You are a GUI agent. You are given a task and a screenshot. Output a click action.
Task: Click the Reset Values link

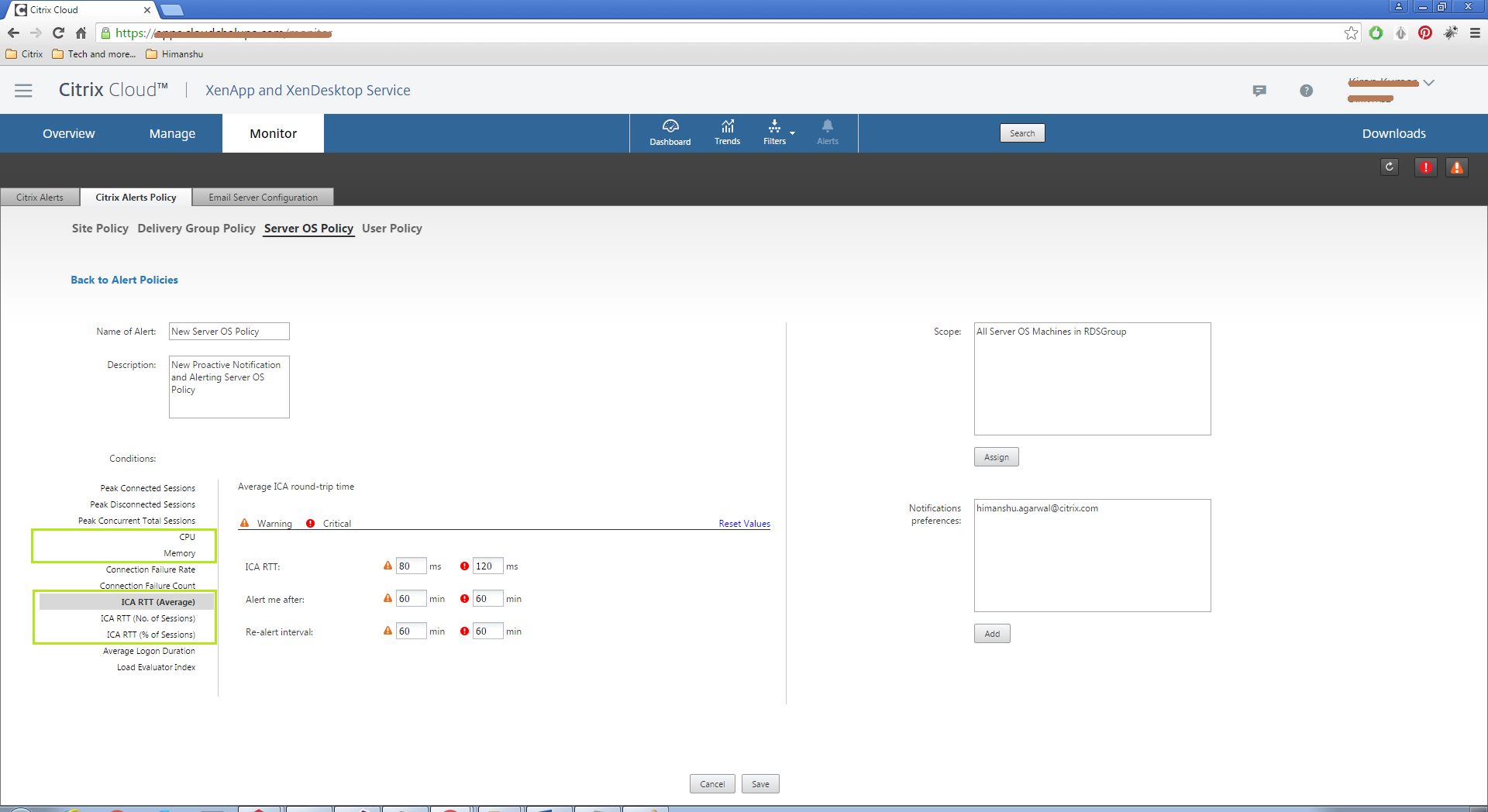click(x=744, y=524)
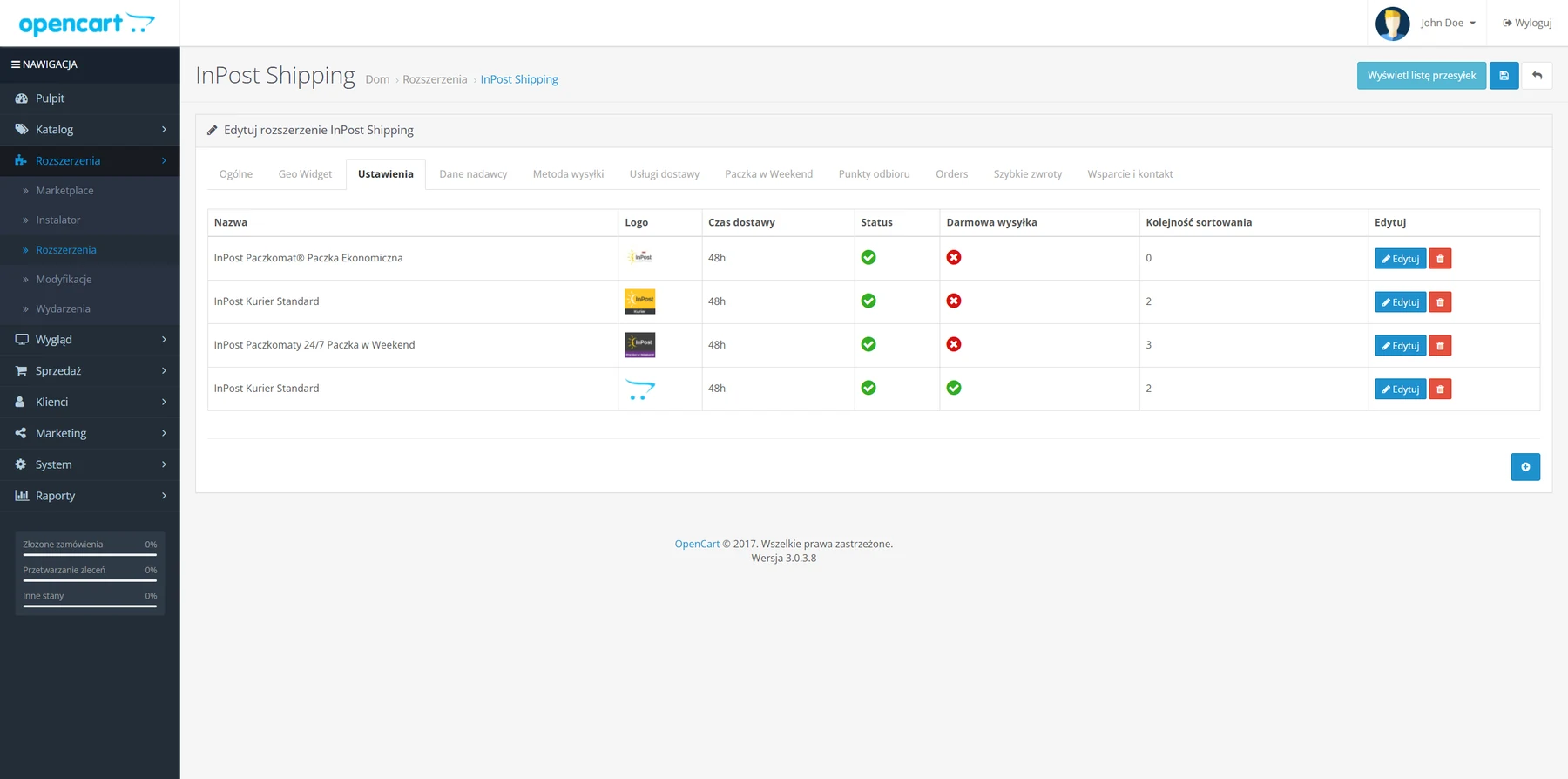The width and height of the screenshot is (1568, 779).
Task: Expand the Katalog sidebar menu
Action: (90, 130)
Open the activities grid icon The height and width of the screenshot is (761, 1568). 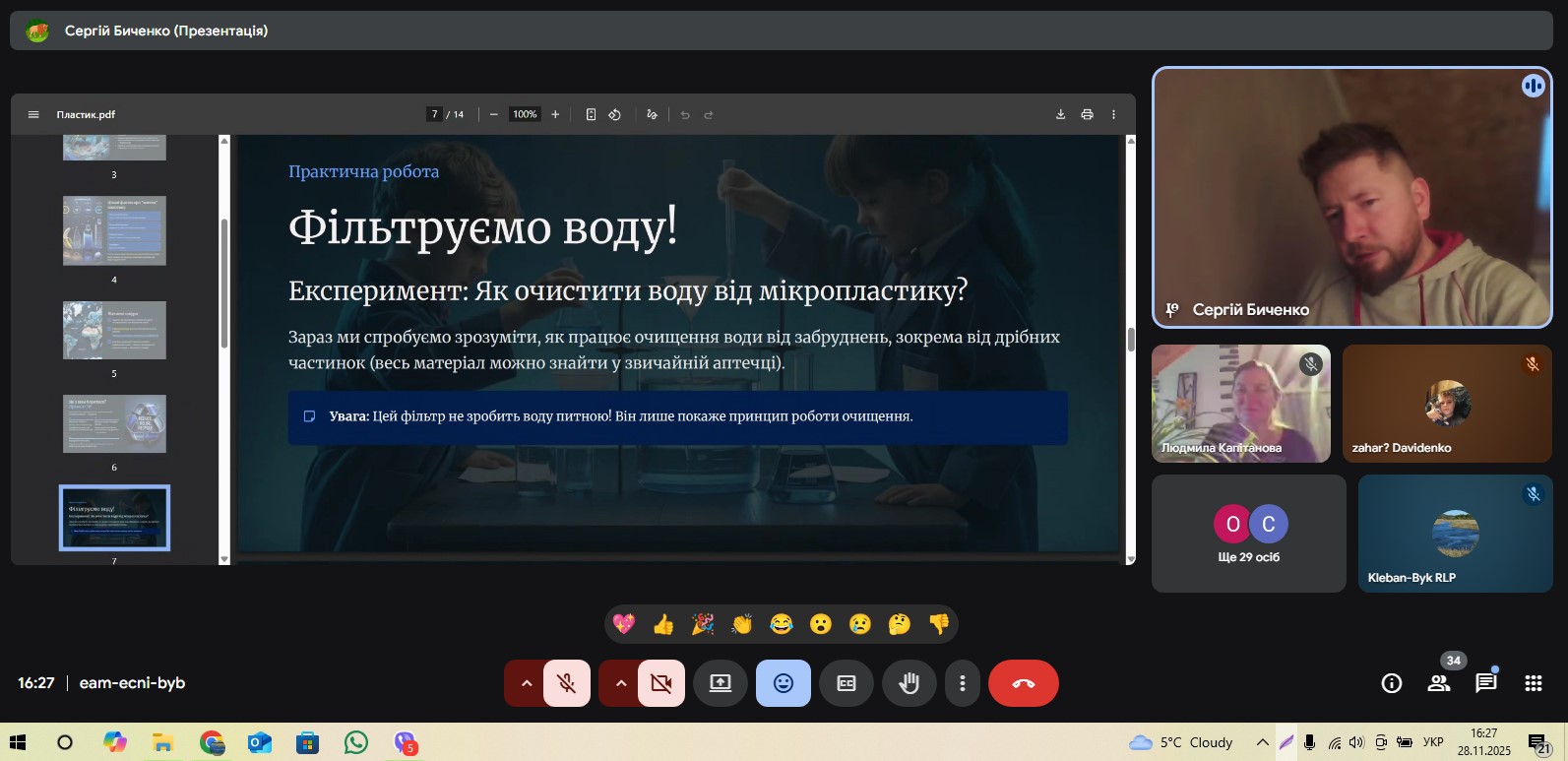tap(1533, 683)
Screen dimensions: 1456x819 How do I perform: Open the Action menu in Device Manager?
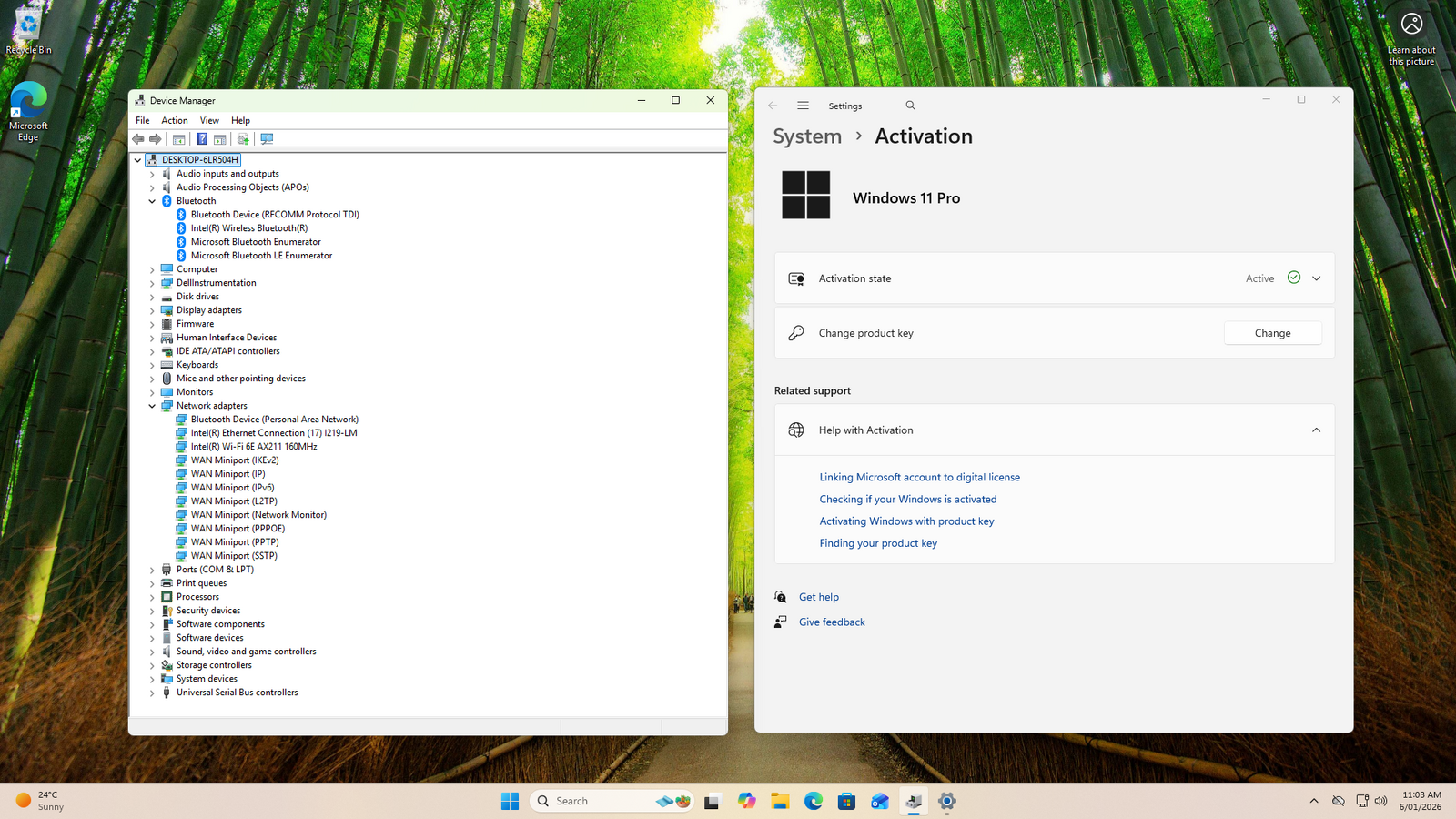174,120
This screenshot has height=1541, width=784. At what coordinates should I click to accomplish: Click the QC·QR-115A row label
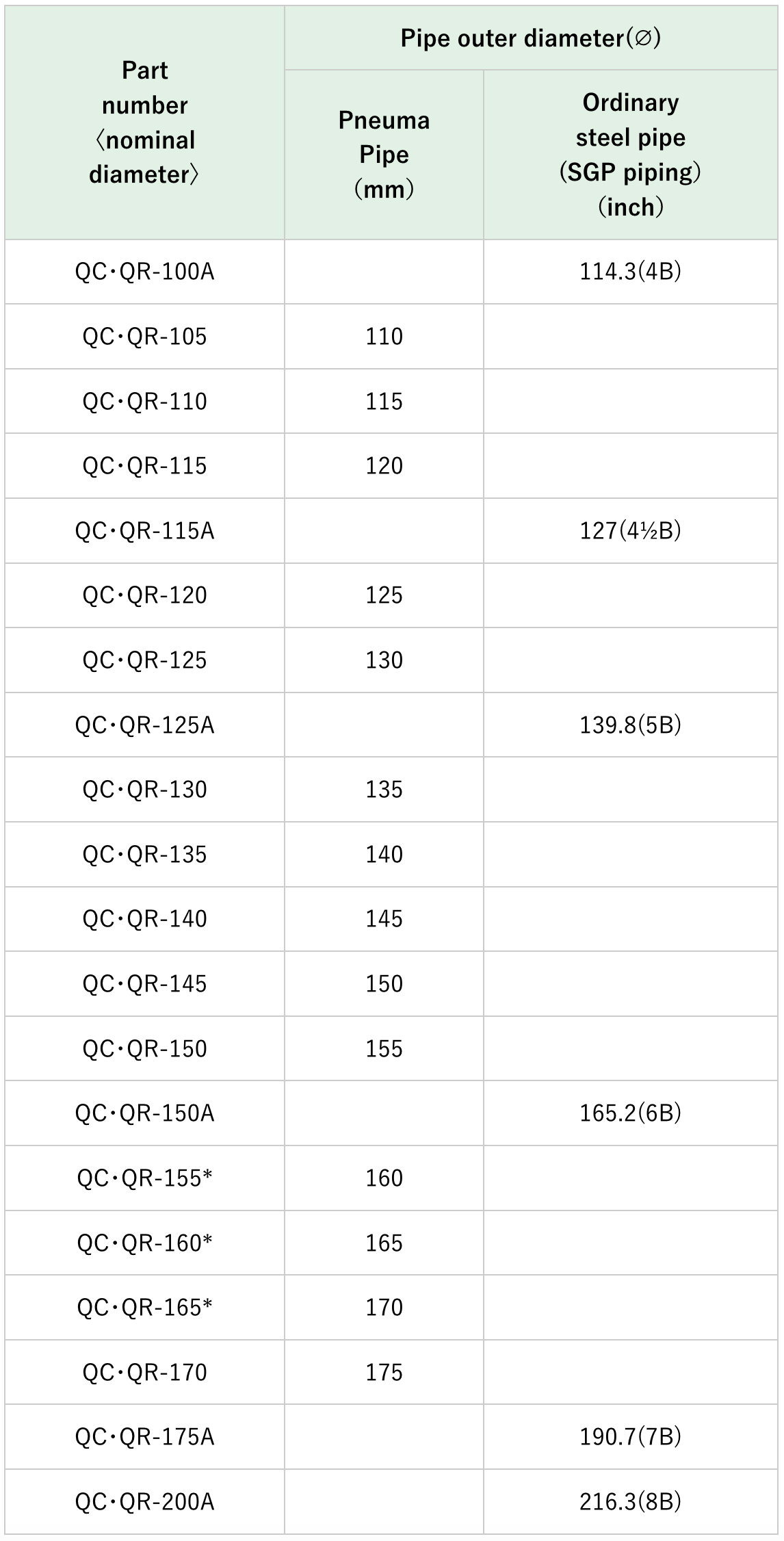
§
**TASK OBJECTIVE**
Make an exact copy of the lines above, starting at the line that contains "Screen dimensions: 1456x819" and running through the final line of the entries. Omit the pictures.

**FINISHED EXERCISE**
Screen dimensions: 1456x819 How do I perform: Open the Action menu in Device Manager?
174,120
This screenshot has height=1541, width=784. At what coordinates should I click to accomplish: Click the QC·QR-115A row label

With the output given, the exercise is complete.